У нас была корова, одна единственная на всю семью – наша кормилица. Очень берегли её. Днём она была с нами, а на ночь мы отводили её за пять километров, в Парахны. Днём полицаи с немцами обирали народ, а ночью приходили партизаны. И одним и другим надо было обязательно что-то дать, то овцу заберут, то яичко, то варежки надо, то соль, хлеб, спички. Не дашь, так они сами отберут, а то и расстреляют. Вот так, меж двух огней и жили. Спустя некоторое время партизаны увели от нас корову. Вообще туго стало. Но выжили, сумели как-то, помилуй Бог.
Полицаи лютовали пуще немцев, много их было в нашей местности. Вели себя нагло, надменно, а перед фашистами стелились, как собачонки.

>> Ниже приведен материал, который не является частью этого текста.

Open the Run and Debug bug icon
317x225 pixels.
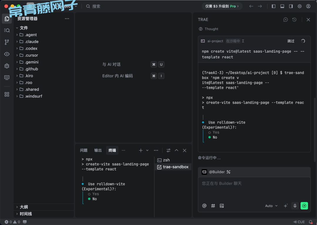pyautogui.click(x=7, y=66)
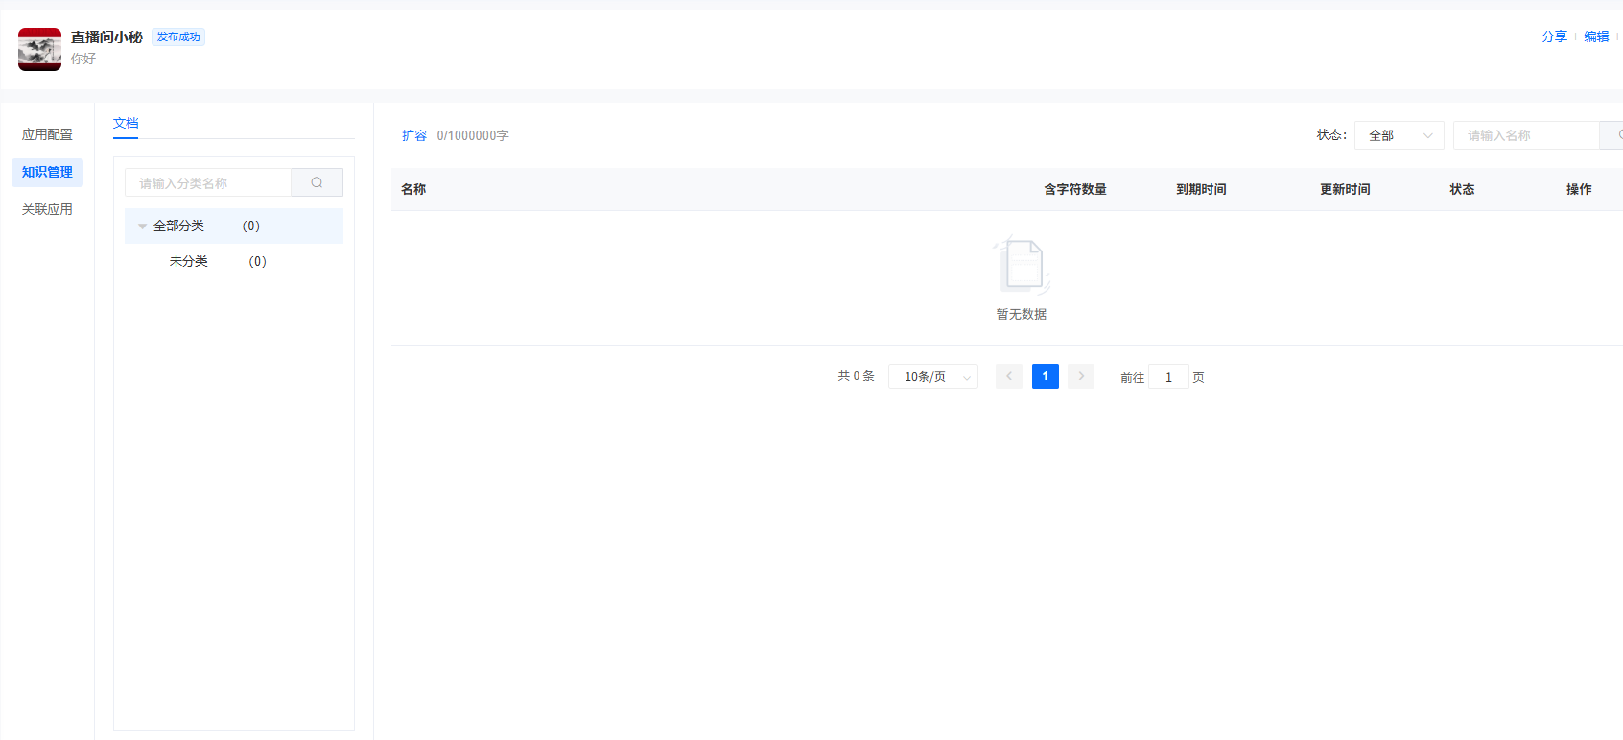Click the 扩容 link
Screen dimensions: 1623x740
tap(414, 135)

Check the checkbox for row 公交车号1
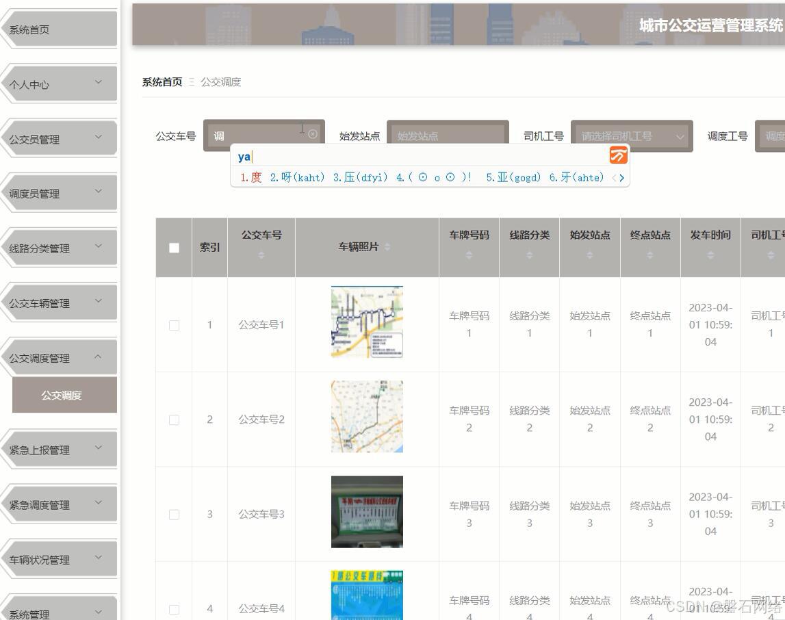173,325
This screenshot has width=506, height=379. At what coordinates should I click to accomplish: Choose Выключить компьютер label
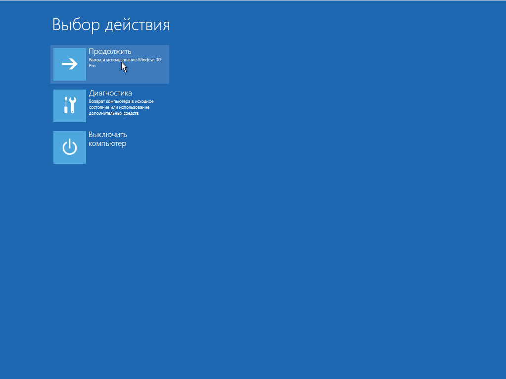pos(107,139)
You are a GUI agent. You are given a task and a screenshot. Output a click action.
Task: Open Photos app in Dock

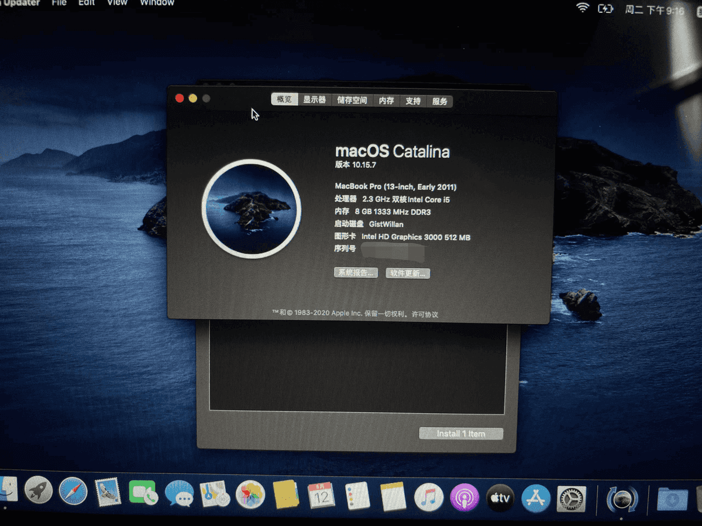point(250,496)
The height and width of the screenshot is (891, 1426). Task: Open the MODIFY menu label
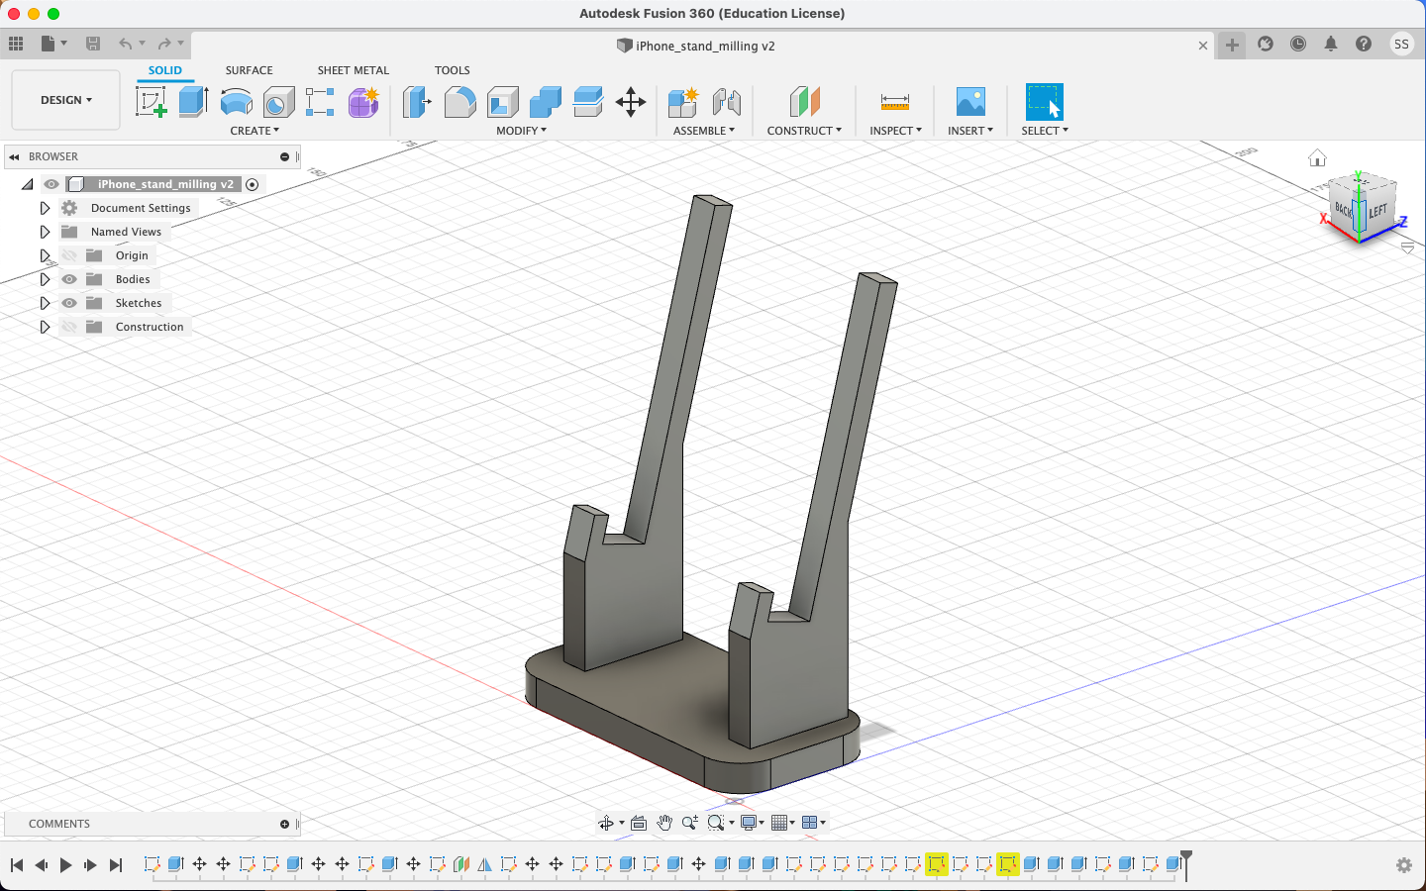(x=521, y=131)
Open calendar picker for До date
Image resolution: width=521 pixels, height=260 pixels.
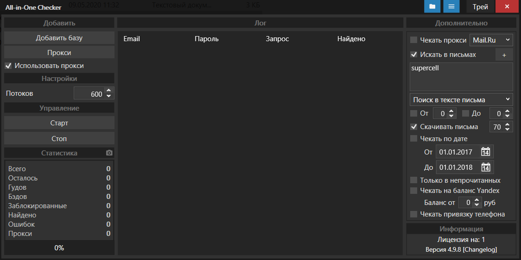click(485, 167)
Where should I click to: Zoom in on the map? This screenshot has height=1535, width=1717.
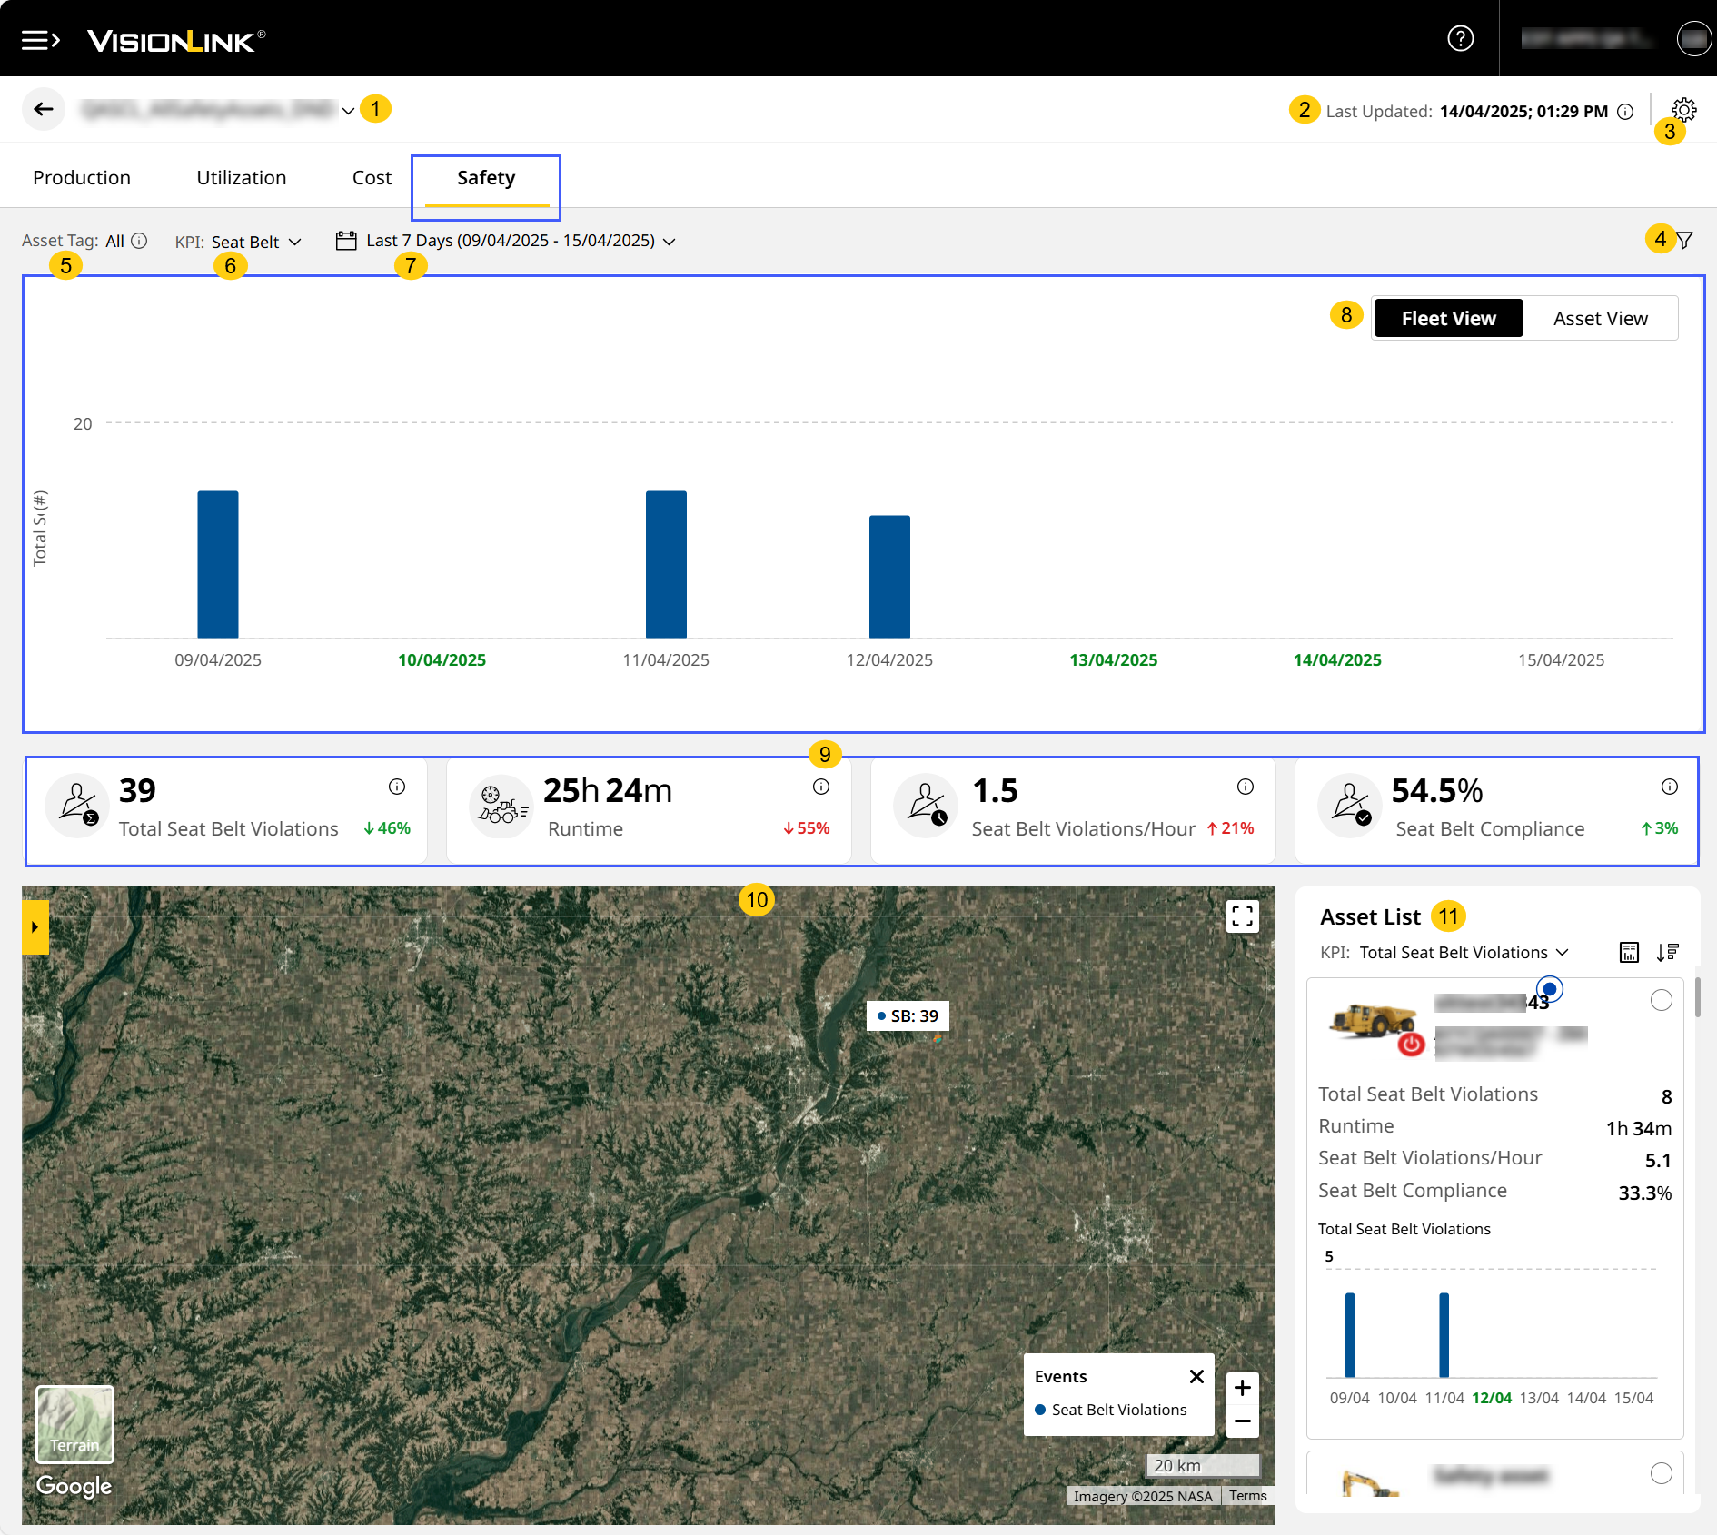pos(1242,1388)
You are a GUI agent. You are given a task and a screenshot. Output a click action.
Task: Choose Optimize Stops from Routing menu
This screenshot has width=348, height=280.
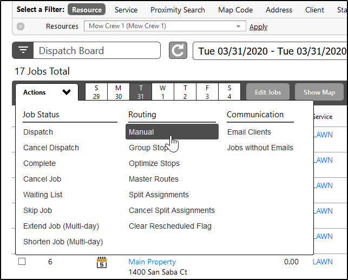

Бывало, зайдут в дом и просят маму связать носки для фрица, чтобы подмаслить «хозяину», а если прознают, что ночью в доме партизаны были, так на двор тянут, на расстрел, а я, малютка несмышлёная, катаюсь у них в ногах, плачу: «Не стреляйте мамоньку, не стреляйте…».
Осенью сорок третьего один немец предупредил: «Уходите в лес, прячьтесь, вас скоро погонят в Германию, а деревню сожгут». Не удивляйтесь, были и такие немцы. Так мы чуть ли не всей деревней ховались на острове, что на озере близ деревни Сивцево. Нас нашли полицаи и выдали, выслуживались псы проклятые. Стали вертать назад, а дорога через болото по настилу сгнивших брёвен. Одна из женщин была беременна, звали её Горелова Мария Петровна. С ней три девочки было: Лена, Нюша и Шура. Так вот она как-то оступилась и ввалилась в тину по самые плечи, еле вытянули её. Но вот какое дело, то ли от страха, то ли время подошло, но в деревне Мосеево, куда нас пригнали, она родила девочку. А ни пелёнок, ни какой-либо одёжки ведь нет. Откуда там взять что-то можно было. Завернули, что под руку попало, и погнали нас дальше, через деревню Репище, на Трехалёвский большак. Мы шли долго и после каждой деревни, что попадалась нам по пути, колонна становилась длиннее. Как я уже сказала, время было осеннее, октябрь, аккурат в канун Покрова. На станции Маево нас должны были погрузить в вагоны, состав уже был собран и стоял под парами, но партизаны взорвали мосты чуть ли не по всей округе. Повезло нам тогда. Много позже мы узнали, что в это самое время шла «рельсовая война», а неделей ранее уже был освобождён наш районный центр.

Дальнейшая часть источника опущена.